Quick Answer
You may be able to deduct the cost of your bug-out vehicle as a business expense, but only if you use it for business purposes related to your preparedness or survival business.
Deductibility Requirements
To deduct the cost of your bug-out vehicle, it must be used for business purposes related to your preparedness or survival business. This could include transporting equipment, supplies, or personnel to and from emergency response situations, disaster relief efforts, or other business-related activities. For example, if you’re a survival instructor and use your vehicle to transport students and equipment to a wilderness survival course, you can deduct the vehicle expenses as a business expense.
Record Keeping
To claim the deduction, you’ll need to keep accurate records of your vehicle’s business use, including mileage logs, receipts for fuel, maintenance, and repairs, and any other expenses related to the vehicle’s use for business purposes.

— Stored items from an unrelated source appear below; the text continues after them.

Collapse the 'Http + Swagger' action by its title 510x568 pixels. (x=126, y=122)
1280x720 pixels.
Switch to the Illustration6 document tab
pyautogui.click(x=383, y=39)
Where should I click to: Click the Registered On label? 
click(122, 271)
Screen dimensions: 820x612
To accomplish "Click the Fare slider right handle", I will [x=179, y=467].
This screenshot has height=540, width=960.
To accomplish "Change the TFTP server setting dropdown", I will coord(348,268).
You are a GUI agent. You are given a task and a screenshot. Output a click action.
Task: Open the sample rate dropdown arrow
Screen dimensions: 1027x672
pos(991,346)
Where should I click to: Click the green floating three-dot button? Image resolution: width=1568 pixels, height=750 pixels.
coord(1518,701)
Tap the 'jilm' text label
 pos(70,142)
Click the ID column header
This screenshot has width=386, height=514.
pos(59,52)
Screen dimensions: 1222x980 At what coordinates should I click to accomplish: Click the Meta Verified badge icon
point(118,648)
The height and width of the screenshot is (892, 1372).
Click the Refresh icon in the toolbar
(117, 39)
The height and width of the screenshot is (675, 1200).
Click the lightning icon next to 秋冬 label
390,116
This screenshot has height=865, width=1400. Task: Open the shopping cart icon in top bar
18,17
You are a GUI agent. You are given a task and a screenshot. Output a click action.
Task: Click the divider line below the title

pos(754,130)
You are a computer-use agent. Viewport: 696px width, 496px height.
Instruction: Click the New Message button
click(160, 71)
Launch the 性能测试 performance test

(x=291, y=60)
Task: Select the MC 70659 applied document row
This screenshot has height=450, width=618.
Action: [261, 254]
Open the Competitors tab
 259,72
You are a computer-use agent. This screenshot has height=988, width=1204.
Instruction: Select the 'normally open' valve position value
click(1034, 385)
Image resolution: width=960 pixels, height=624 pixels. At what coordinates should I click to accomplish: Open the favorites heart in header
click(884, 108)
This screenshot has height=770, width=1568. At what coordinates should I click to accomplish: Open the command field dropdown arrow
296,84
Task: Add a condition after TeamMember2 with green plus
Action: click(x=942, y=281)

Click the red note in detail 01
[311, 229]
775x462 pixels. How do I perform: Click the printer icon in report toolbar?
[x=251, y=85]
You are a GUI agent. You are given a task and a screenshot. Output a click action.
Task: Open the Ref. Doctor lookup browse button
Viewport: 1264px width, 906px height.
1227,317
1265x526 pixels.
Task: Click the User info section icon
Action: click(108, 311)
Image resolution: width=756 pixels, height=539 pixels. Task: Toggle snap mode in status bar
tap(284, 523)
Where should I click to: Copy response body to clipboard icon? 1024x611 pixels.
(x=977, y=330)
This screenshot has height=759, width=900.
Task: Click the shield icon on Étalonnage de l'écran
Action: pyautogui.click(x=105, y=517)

The IRS requires that you can demonstrate the business use percentage of your vehicle, typically using a log or a mileage tracking app. For example, if you drive 10,000 miles per year and 5,000 miles are for business purposes, you can calculate your business use percentage as 50%.
Business Use Percentage
To calculate your business use percentage, you’ll need to keep track of your total miles driven and the miles driven for business purposes. You can use a mileage log or a GPS tracking device to help you keep accurate records. For example, if you drive 5,000 miles for business purposes out of 10,000 total miles, your business use percentage is 50%. This percentage will be used to calculate the depreciation and expenses related to your vehicle for business purposes.